The SSL layer appears to be a man-in-the middle component running on the SSL port, so the request needs to come in on the SSL port e.g. 8443.

Being wiser, I aimed my client implementation towards the configured port in the Mock port setting. This time, I got an error stating that a secure connection was unable to be made due to the remote server certificate being valid. Unexperienced with certificate generation using the keytool, I looked at the certificate in the generated keystore using the list command. There I found my first mistake. I had chosen a dummy value instead of a suitable address in the CN entry. I remade the keystore and got a similar error, even though I now tried to access to the mockservice with a matching address to the CN entry value. The validity of the certificate was correct and I verified that my computer’s clock was within the timespan (it being correct should not be important, as the client and server parts were synced in time). Some headscratching later, I realized that Windows didn’t trust this certificate, as only existed locally in the keystore.

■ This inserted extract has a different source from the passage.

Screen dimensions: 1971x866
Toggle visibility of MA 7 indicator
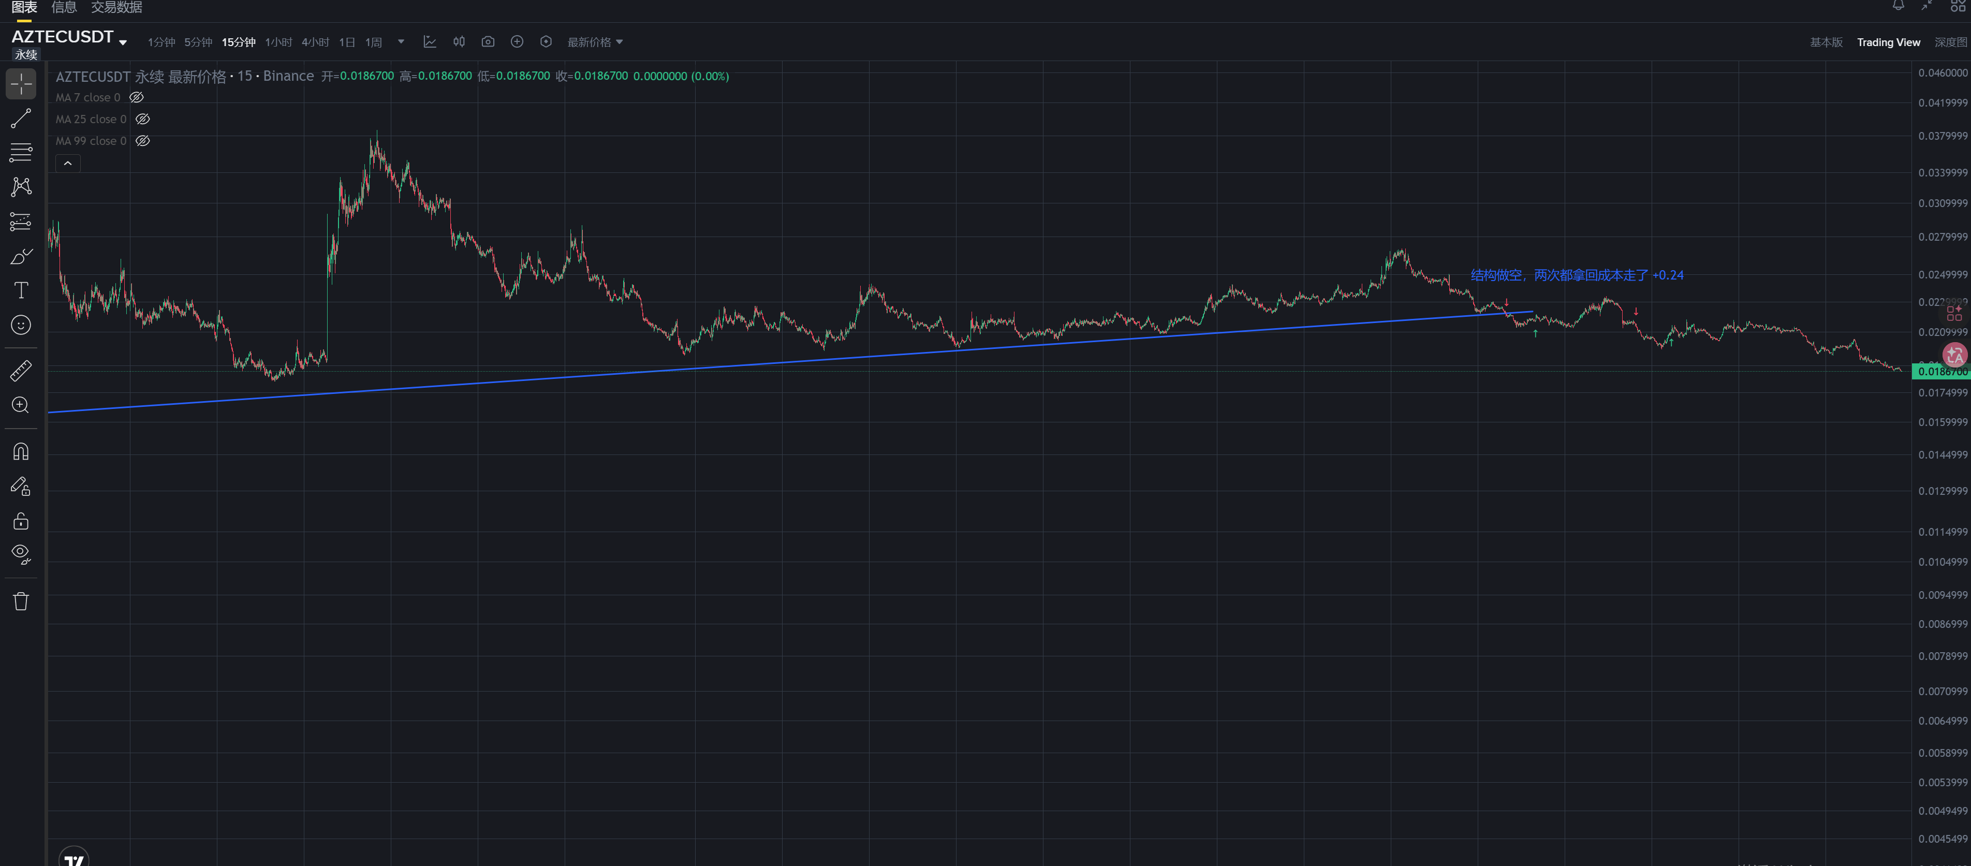pos(136,97)
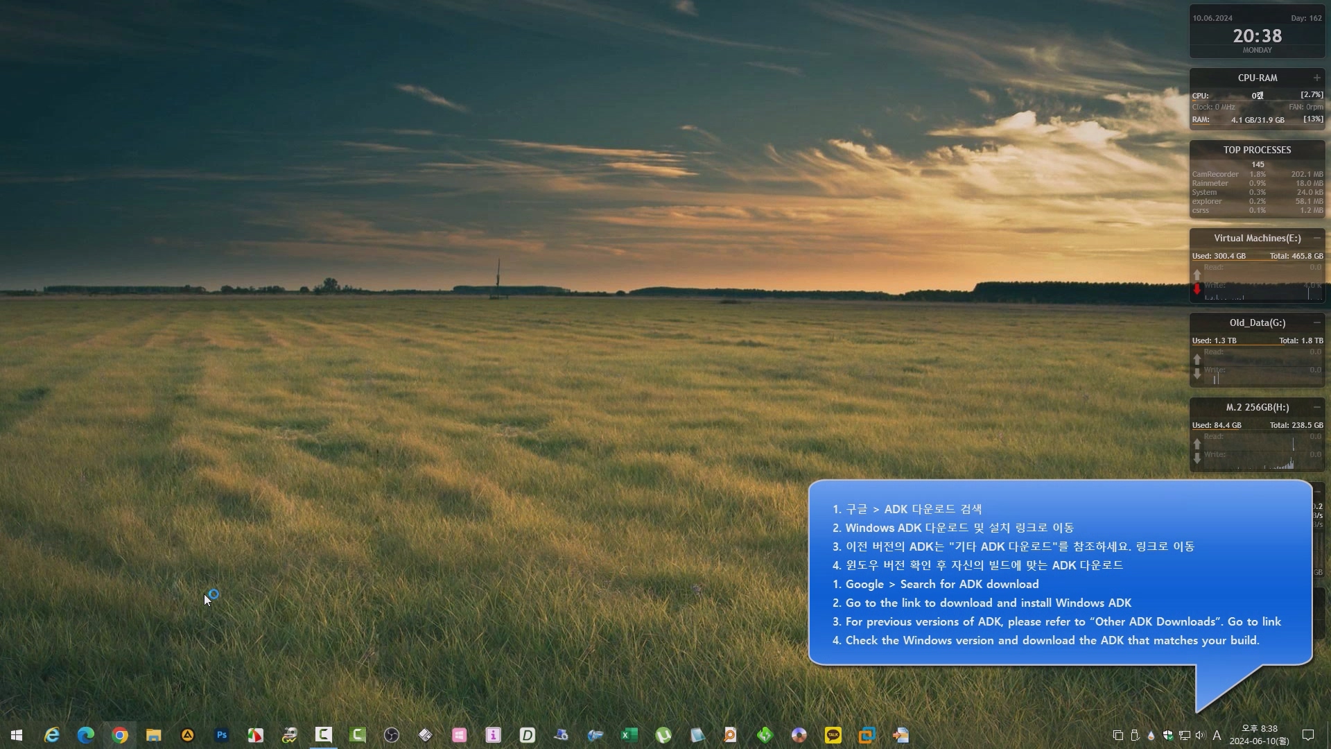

I exported the certificate from the keystore:

keytool -exportcert \
 -rfc \
 -alias example \
 -file cert.pem \
 -keystore example.p12 \
 -storepass changeit \
 -storetype PKCS12 \
 -v

I used openssl in WSL in order to convert the PEM file to cer:

openssl x509 -inform PEM -in cacert.pem -outform DER -out certificate.cer

I then imported the certicate to my user’s trusted root store. Rerunning the client implementation I had made, the certificate was now trusted and I was able to successfully make HTTPS calls towards my mockservice in SoapUI!